Serial plasma glucose and insulin determinations during sixteen months of observations confirmed the temporary efficacy of tumor resection and partial pancreatectomy for islet cell adenomata. The suspected presence of multiple pancreatic islet cell adenomata, not removed at surgery, was confirmed when hyperinsulinism and hypoglycemia returned several months postoperatively. With benzothiadiazine therapy, plasma glucose levels rose and insulin concentrations fell, suggesting that these drugs exert a diabetogenic effect primarily through inhibition of insulin secretion. This effect does not appear to be mediated through an adrenal mechanism since it was seen in spite of bilateral adrenalectomy in this patient.
Evidence is presented which conflicts with the usual explanation for diabetic glucose tolerance curve in patients with functioning islet cell adenomata. In vitro studies with apparently uninvolved pancreas slices revealed that insulin secretion was stimulated by increasing concentrations of glucose. Insulin release occurred in vivo following oral glucose. Portal venous plasma insulin levels fell markedly only after resection of the normal tail of the pancreas. These findings indicated that there was no suppression of insulin output from the apparently uninvolved pancreas by the hyperinsulinemia associated with the tumor. During glucose tolerance testing, hyperglycemia was associated with hyperinsulinemia, a finding which supports a peripheral insensitivity to insulin's hypoglycemic action as a probable mechanism for the diabetic glucose tolerance in this patient.

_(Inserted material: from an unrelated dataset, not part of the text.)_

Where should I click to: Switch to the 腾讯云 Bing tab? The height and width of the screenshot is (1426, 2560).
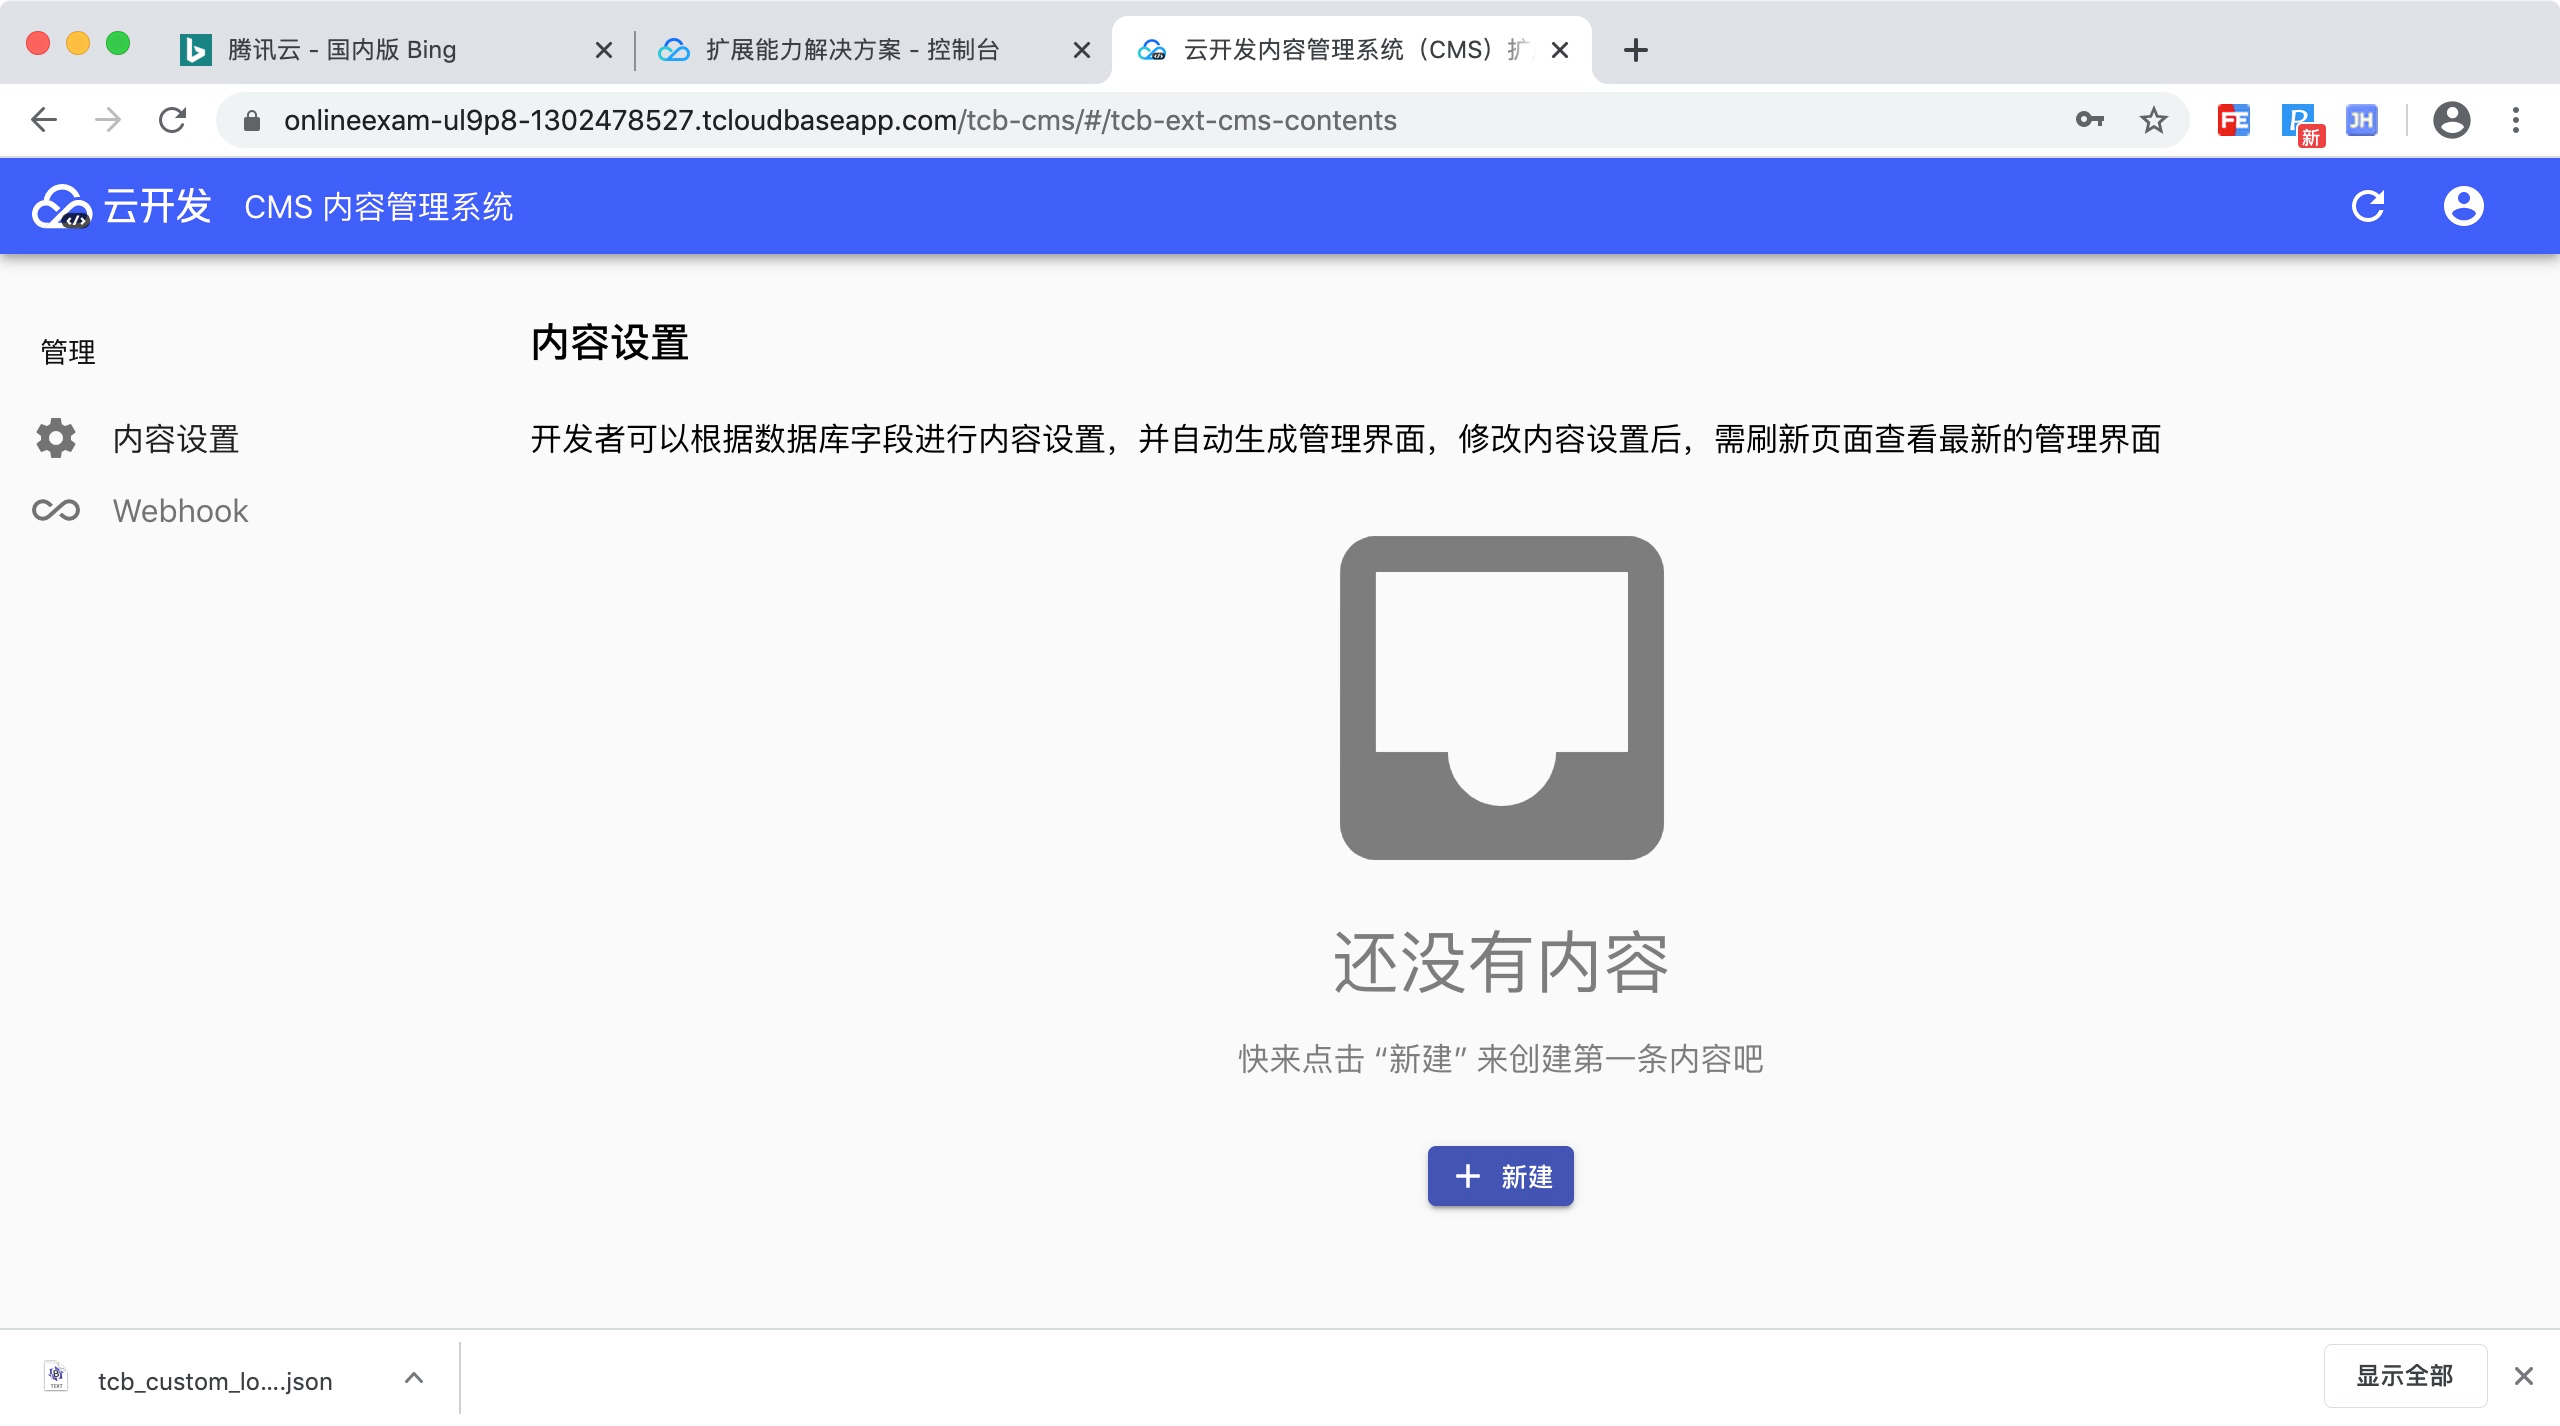(x=342, y=50)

Finally, evidence is presented that apparently uninvolved pancreatic tissue responds in vitro to mannose, glucose, leucine and tolbutamide. The response to glucose can be blocked by 2-deoxyglucose, an agent which blocks the metabolism of glucose 6-phosphate.
These findings suggest that insulin release in man is related to glucose phosphorylation or some product of glucose 6-phosphate metabolism.